As in every study, this report has its limitations. The phantom used in this study did not contain Cho and mI, which are some of the metabolites that we reported to be associated with BMI. Therefore, we could not determine the experimental behavior of these metabolite signals in the presence of fat. In the in vivo experiments the effects of fat on Cho signal were assessed; however, we did not fit mI because of the generally poorer spectral fits around the mI peak due to the nature and extent of residual water signal. Also, the sample size of the human participants was very small, thus rigorous statistical analyses to assess significant differences between metabolite data of experiments without fat and those with fat could not be carried out. Furthermore we did not specifically measure coil loading to assess its effects on the experiments without fat and with fat; we only used changes in optimized transmitter voltage to show that there were no unidirectional or significant changes in coil loading.
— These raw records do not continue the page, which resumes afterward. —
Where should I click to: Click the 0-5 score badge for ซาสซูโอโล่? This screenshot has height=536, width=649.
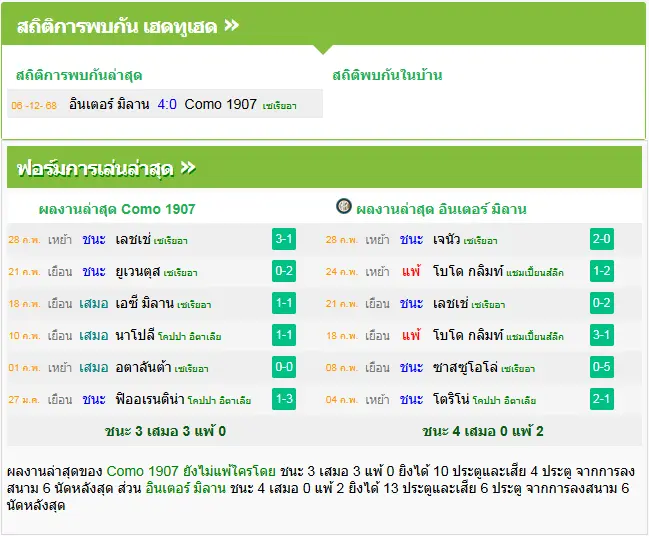point(602,367)
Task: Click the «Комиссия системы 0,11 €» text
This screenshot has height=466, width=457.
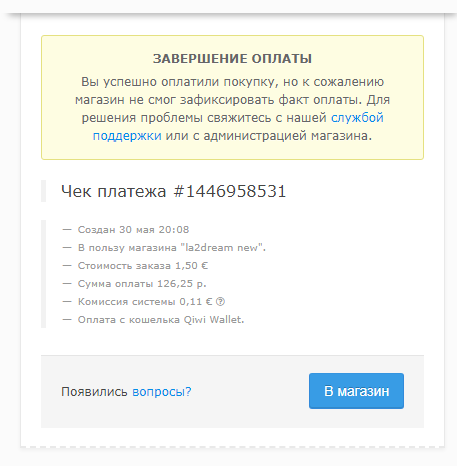Action: (145, 302)
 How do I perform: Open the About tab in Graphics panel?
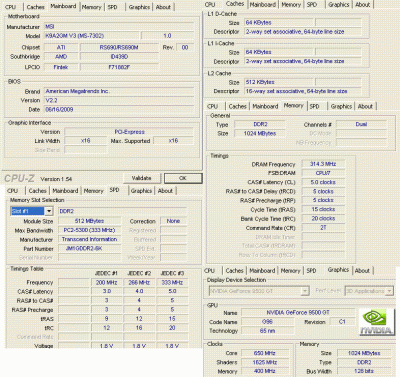pyautogui.click(x=362, y=271)
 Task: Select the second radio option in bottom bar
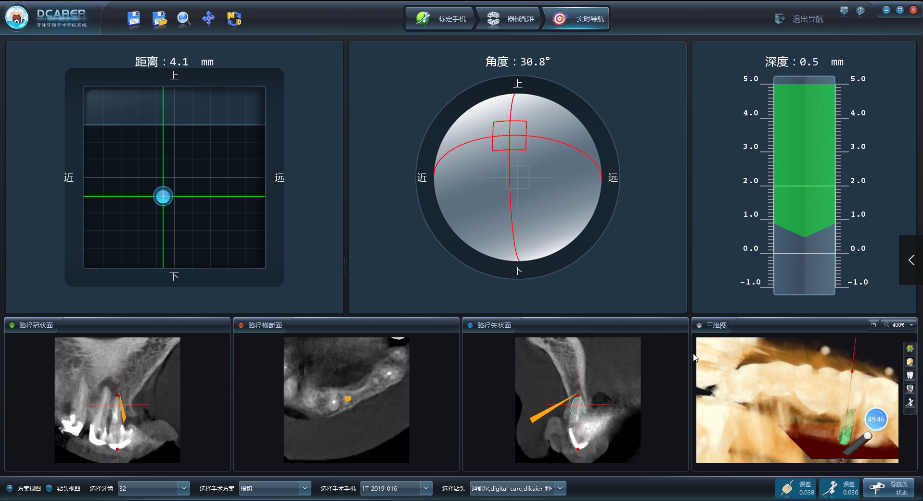[x=48, y=488]
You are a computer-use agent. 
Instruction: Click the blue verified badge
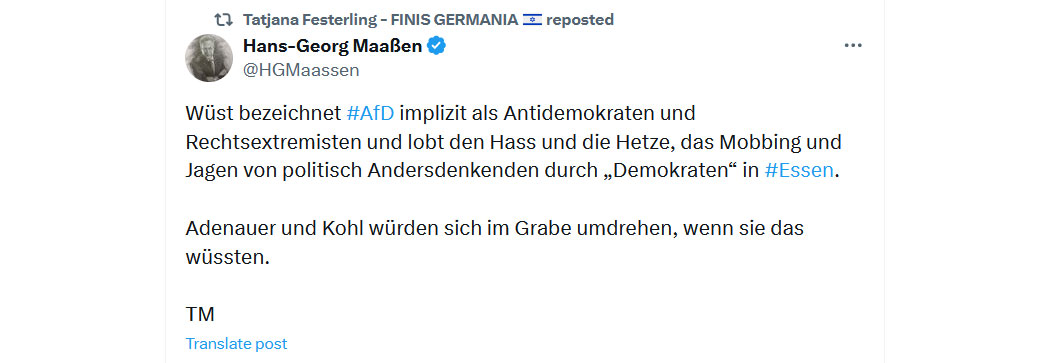pos(437,46)
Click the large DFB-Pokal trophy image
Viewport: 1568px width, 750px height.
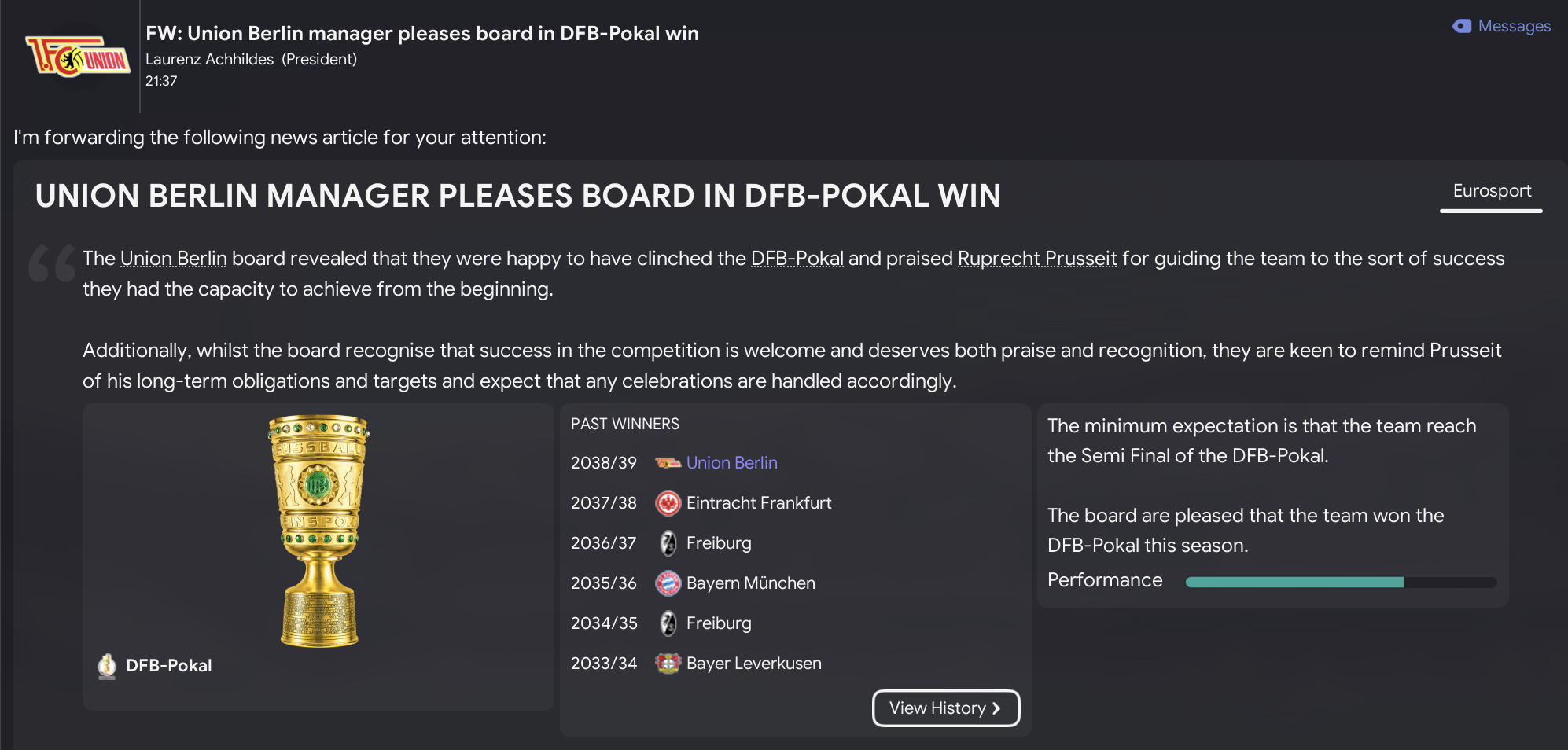(318, 531)
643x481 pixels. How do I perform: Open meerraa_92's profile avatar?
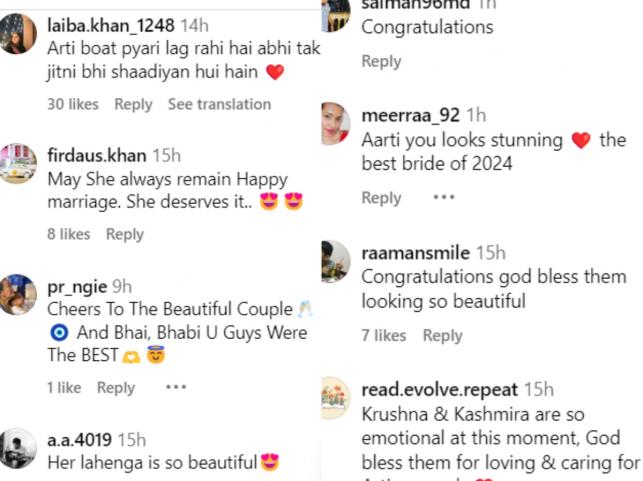point(335,123)
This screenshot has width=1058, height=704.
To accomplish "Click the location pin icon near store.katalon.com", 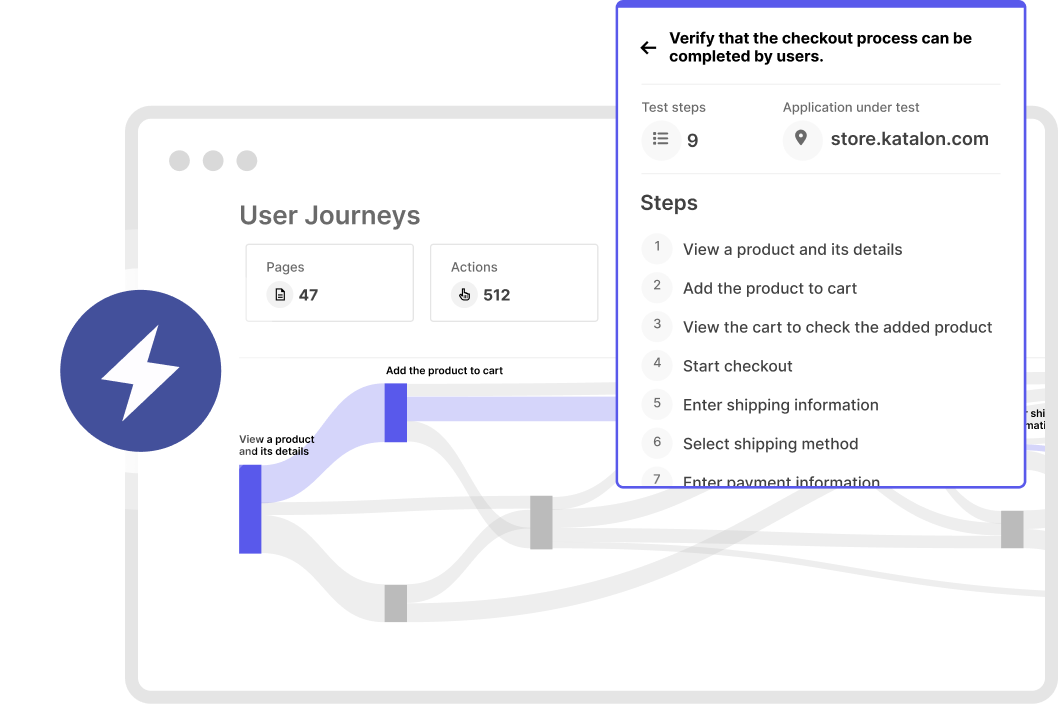I will click(x=801, y=139).
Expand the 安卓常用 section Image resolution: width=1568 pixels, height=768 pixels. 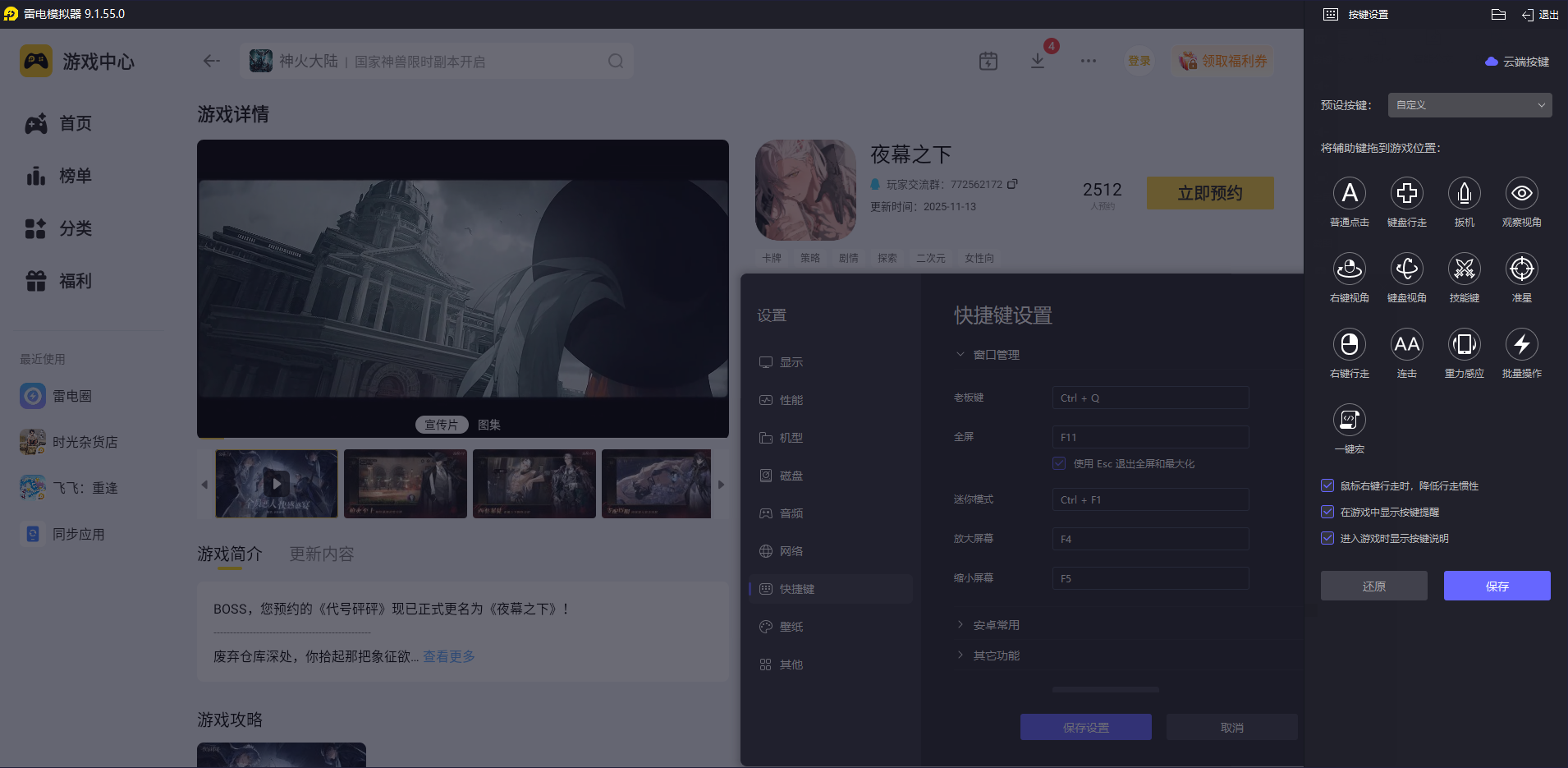tap(995, 624)
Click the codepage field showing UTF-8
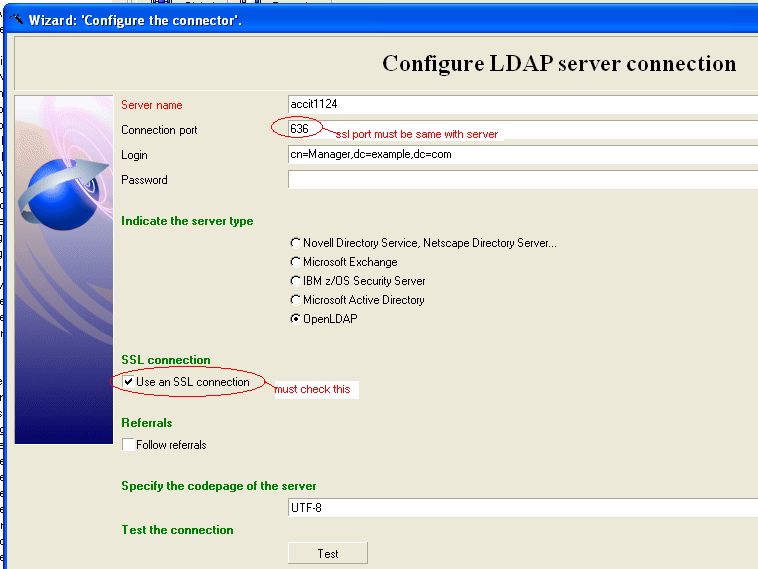The width and height of the screenshot is (758, 569). tap(520, 508)
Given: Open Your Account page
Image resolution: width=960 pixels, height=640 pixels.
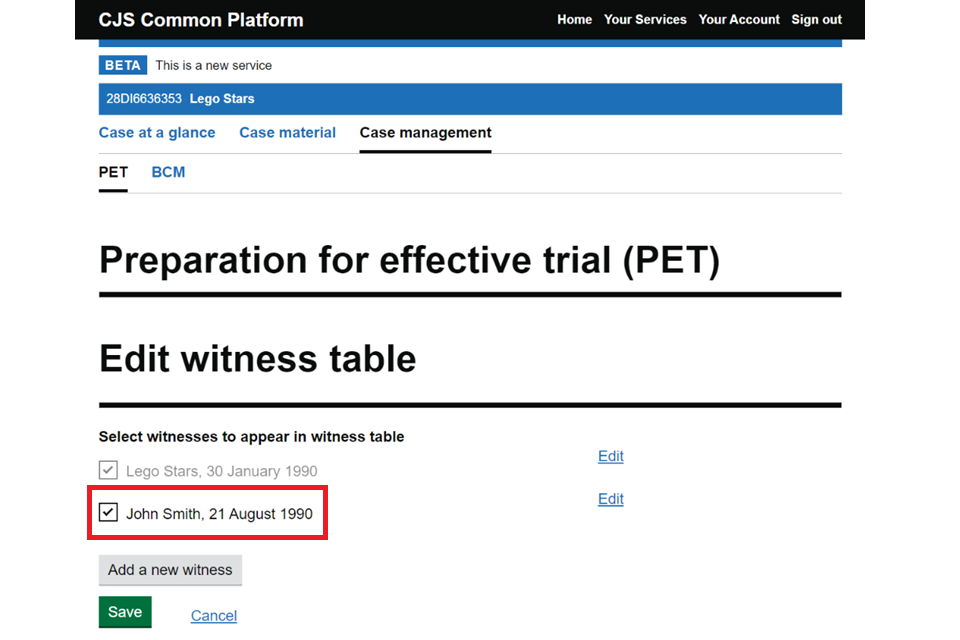Looking at the screenshot, I should (739, 20).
Finally, we did not perform our experiments on different MRI systems or at different field strengths; and we did not test these effects of fat on metabolite signals using the widely used PRESS sequence . Therefore, morefollow-up studies are needed to support and further clarify the circumstances under which metabolite signal is affected by nearby fat. Assessments of the dependence of fat effects on rf coil type and on the distance between coil and fat as well as fat and VOI are also warranted. Notwithstanding these limitations, our findings reveal easily measurable effects of fat on MRS-measured metabolite signals at 4 T, which, to the best of our knowledge, have not been described previously at any field strength. This work adds new information to our understanding of the limitations of in vivo brain 1H MRS.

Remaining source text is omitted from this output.